今回は、2018年9月28日に “prsync”というプロのニュースおよび情報配信サイトに掲載された「浮き屋根貯蔵タンクの事故を回避する」(原題:
Avoiding Floating Roof Storage Tank Incidents)を紹介します。内容はレーダー技術を使った浮き屋根のモニタリング・システムによって浮き屋根の傾きを監視し、屋根の沈降を未然防止しようというものです。
< はじめに >
■ 2017年8月末にテキサス州を襲ったハリケーン・ハービーは、記録的な暴風雨によってテキサス湾岸地域の浮き屋根式貯蔵タンクを15基以上損傷させた。環境当局に提出された報告では、これらの損傷によって地域全体で310万ポンド(1,406トン)の揮発性化学物質が大気中に放出した。屋根排水が機能せず浮き屋根が傾いて、油面が大気に直接曝露してしまうほどの損傷に至るには、いくつかの要因がある。
■ 浮き屋根式タンクが初めて建設されたのは、1923年で、現在、貯蔵タンクの半分以上がこの型式だと推定されている。
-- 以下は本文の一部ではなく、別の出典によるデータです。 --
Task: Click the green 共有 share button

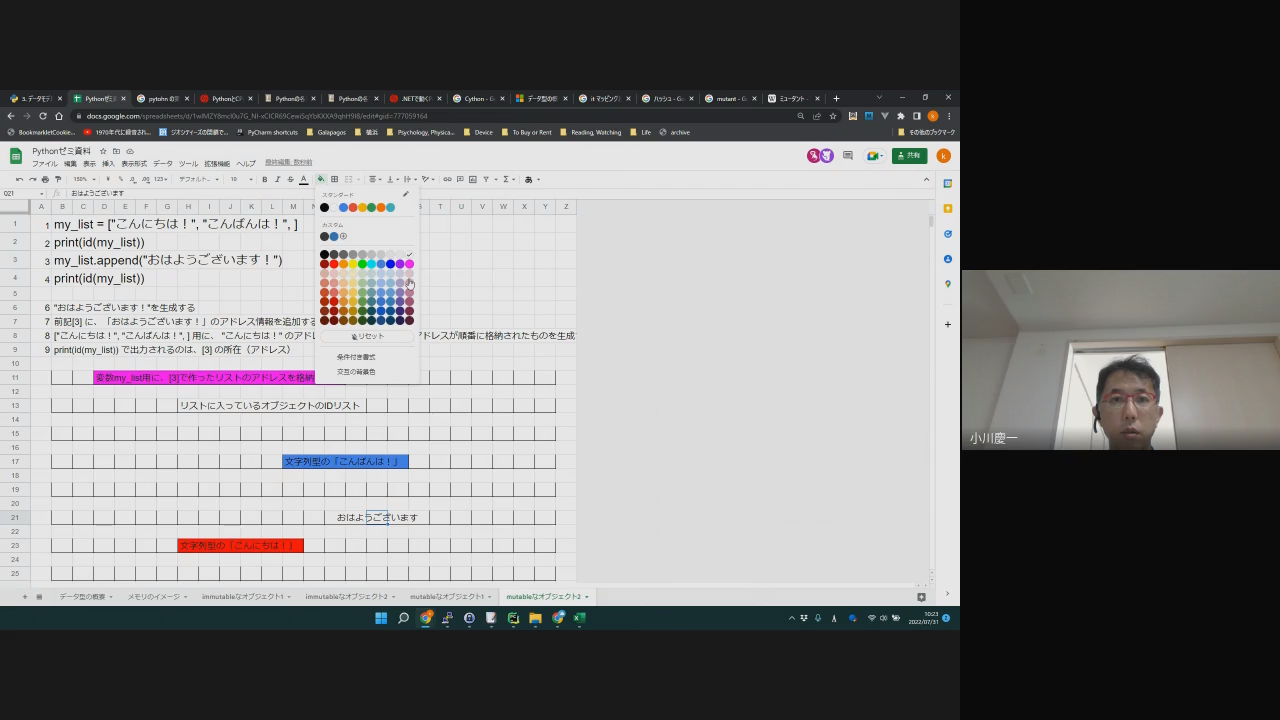Action: [x=909, y=156]
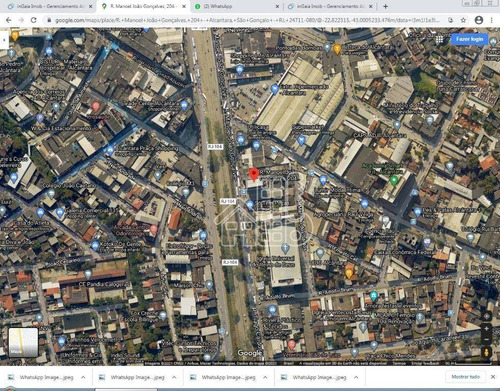Click the my-location target icon
This screenshot has height=391, width=500.
(486, 316)
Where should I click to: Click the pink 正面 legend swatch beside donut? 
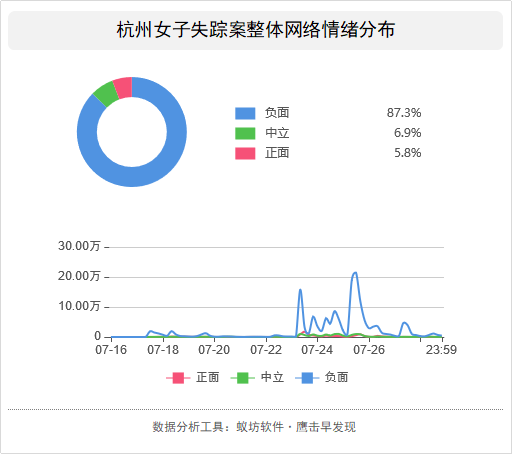pyautogui.click(x=245, y=153)
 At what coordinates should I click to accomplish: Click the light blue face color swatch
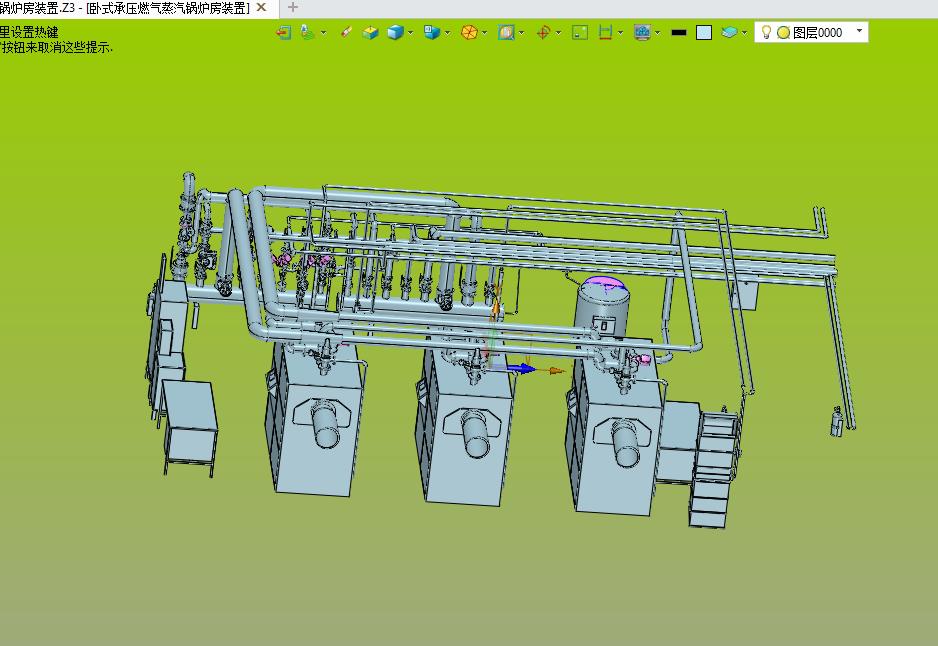click(704, 32)
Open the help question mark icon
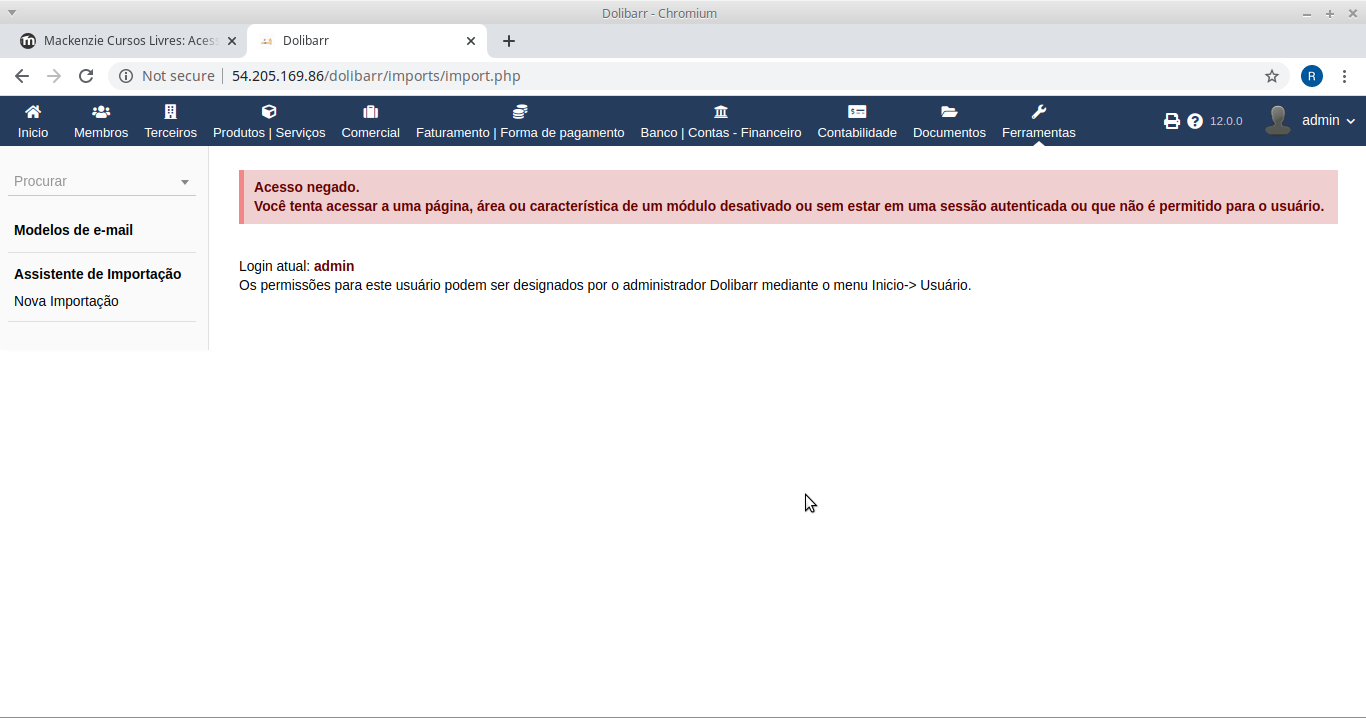 1195,121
通常の状態では、浮き屋根式タンクは、他の型式の貯蔵タンクよりもつぎのような利点がある。
● 蒸発による製品ロスの削減
● 火災のリスクを軽減することによる安全性の向上
● ベーパー放出の減少による健康と環境条件の改善
< タンクの事故と回避方法 >
■ 国際石油・ガス生産者協会(International
Association of Oil & Gas Producers;IOGP)の研究によれば、タンクの事故頻度はつぎのとおりである。
● 625基のタンク中、1基がタンク浮き屋根上に内部流体を流出させる。
● 900基のタンク中、1基が浮き屋根を沈没させる。
● 8,300基のタンク中、1基が全面火災を発生させる。
■ 浮き屋根をモニタリングして事故を防止する従来の方法は、定期的に人手による検査を行うことだった。これには、ポンツーン部のマンウェイを開けて内部の検査や大気試験を行うこと、屋根の脚の検査やバキューム試験を行うこと、ローリング・ラダーが適切に機能するかを確認すること、シール部の手の届く箇所を点検したり検査を行うこと、継ぎ目部や溶接部の腐食を点検することなどである。
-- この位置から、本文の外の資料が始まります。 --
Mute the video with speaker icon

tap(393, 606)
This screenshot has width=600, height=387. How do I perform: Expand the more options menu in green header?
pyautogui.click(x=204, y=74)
■ しかし、この従来からの方法には多くの課題がある。例えば、危険な場所に人を配置したり、タンクへのアクセスを広範囲に許可したり、検査を実施できる箇所が制限されたり、検査にかかる時間に制約が出るなどである。これらの定期的な検査は、検査と検査の間に現れる問題点を見落として、事故につながる可能性もある。
< 浮き屋根自動モニタリングの有用性 >
■ タンクの損傷防止策して、レーダー技術を使った浮き屋根のモニタリング・システムがある。
■ 浮き屋根自動モニタリング(Automatic
Floating Roof Monitoring;AFRM)システムによって、オペレーターは浮き屋根式タンクが正常に機能していることを確認できる。屋根の状況を24時間切れ目なく監視し続け、もし浮き屋根に異常な動きが生じた場合、計器室に直接接続された自動警報装置がただちに注意喚起する。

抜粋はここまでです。